何が根本を駆り立て、この間の熱意を支えたのか。「もし私の心が折れてしまったらこのプロジェクトは事業化できない、という危機感です。プロジェクトが立ち上がった当初はいくつかの金融企業が興味を示したのですが、どこも降りてしまった。うちがそれに追従したら、プロジェクトは頓挫します。でもこのプロジェクトは、本当に意義のある事業です。関係各所を回るなかで、熱い応援を何度もいただきました。だから、“ どうすれば実現できるか? ” “ 絶対に心を折ってはいけない ” と思い、走り続けました」(根本)

苦労はあったものの、このプロファイをまとめ上げたことで得たものは多い、とも話す。「従来の金融手法で30億~40億円規模の大型プロジェクトを行うとなると、どうしても大資本の企業に限定されてしまう。しかし小規模な企業でも、それが真に必要とされている事業なら、そして知見とやり抜く意欲があれば、ノンリコースのプロファイで支援できる。それを示せたことは大きな収穫です」(根本)

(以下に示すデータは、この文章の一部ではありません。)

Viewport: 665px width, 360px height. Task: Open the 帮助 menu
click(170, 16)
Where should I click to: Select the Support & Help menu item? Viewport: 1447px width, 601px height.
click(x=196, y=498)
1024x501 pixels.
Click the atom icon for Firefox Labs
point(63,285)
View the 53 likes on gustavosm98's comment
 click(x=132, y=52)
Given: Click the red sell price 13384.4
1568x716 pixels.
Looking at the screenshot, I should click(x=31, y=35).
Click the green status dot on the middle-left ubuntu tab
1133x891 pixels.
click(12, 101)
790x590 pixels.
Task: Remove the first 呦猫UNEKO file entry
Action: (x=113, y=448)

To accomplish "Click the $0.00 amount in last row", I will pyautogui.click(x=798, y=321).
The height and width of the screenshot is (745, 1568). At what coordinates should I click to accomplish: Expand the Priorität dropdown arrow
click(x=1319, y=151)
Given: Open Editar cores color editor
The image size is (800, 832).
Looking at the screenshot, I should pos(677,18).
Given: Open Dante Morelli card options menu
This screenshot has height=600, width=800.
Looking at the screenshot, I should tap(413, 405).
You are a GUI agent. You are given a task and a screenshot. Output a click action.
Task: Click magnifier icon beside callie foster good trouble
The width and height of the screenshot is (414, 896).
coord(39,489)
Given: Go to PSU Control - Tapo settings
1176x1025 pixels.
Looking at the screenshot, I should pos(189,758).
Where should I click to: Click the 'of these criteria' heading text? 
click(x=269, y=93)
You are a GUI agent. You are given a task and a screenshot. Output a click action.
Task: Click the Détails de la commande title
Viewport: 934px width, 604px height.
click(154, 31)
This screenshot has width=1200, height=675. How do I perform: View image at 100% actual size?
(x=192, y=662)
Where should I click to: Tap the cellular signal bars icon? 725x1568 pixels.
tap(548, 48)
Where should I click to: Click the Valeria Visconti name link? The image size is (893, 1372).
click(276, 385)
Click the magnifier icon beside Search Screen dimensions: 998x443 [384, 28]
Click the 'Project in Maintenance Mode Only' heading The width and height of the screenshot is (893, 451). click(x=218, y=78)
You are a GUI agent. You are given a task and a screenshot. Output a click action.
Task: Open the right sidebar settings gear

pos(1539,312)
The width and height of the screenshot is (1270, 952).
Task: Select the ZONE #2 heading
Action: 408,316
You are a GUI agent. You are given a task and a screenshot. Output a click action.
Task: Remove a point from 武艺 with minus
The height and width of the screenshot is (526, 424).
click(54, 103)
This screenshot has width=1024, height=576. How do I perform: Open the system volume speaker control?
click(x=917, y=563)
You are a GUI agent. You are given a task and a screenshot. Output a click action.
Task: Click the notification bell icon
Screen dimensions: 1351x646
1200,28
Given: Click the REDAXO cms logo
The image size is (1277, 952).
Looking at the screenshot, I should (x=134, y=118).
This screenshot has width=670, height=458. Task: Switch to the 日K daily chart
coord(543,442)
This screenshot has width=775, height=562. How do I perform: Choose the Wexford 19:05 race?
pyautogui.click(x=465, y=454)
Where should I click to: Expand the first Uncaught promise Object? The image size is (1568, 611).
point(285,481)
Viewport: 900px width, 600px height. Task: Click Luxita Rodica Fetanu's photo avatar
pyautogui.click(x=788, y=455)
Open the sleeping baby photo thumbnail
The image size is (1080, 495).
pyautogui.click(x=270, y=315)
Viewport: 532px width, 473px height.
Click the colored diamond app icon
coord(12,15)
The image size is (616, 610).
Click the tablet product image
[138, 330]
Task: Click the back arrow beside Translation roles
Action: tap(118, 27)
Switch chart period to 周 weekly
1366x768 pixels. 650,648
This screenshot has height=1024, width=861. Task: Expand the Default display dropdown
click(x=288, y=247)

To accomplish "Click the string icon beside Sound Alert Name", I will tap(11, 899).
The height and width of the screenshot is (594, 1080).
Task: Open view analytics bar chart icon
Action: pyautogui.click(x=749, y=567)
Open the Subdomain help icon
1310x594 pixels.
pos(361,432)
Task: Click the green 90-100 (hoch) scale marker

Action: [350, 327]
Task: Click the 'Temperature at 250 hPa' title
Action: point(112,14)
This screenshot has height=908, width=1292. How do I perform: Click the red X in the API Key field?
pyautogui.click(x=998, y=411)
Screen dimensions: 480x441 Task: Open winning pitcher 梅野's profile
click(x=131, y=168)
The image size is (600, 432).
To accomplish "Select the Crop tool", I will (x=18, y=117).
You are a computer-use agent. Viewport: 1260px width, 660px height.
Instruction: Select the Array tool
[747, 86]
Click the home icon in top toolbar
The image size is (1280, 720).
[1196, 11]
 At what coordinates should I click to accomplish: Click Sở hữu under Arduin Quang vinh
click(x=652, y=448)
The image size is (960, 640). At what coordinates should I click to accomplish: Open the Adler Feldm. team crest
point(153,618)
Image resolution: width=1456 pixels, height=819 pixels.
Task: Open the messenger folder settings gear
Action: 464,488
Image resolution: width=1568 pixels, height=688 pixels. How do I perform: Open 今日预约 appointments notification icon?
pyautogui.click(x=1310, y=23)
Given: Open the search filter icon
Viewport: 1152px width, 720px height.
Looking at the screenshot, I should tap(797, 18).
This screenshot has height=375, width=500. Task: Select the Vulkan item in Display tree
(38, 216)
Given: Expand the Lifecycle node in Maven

植田氏がうなずく。「SMFLさんは、当社の沿革や資本規模ではなく、プロジェクトそのものに向き合って価値を評価してくれました。そして、どうしたらリスクを軽減できるのかまで突っ込んで考えてくれた。今や根本さんは、金融業界でバイオガスにいちばん詳しい人ですよ。こういう人も、こういう企業も、なかなかありません」

植田氏の笑みに信頼感がにじんだ。

※ 新型コロナウイルスをはじめとする感染症予防対策を取った上で、取材を実施しております。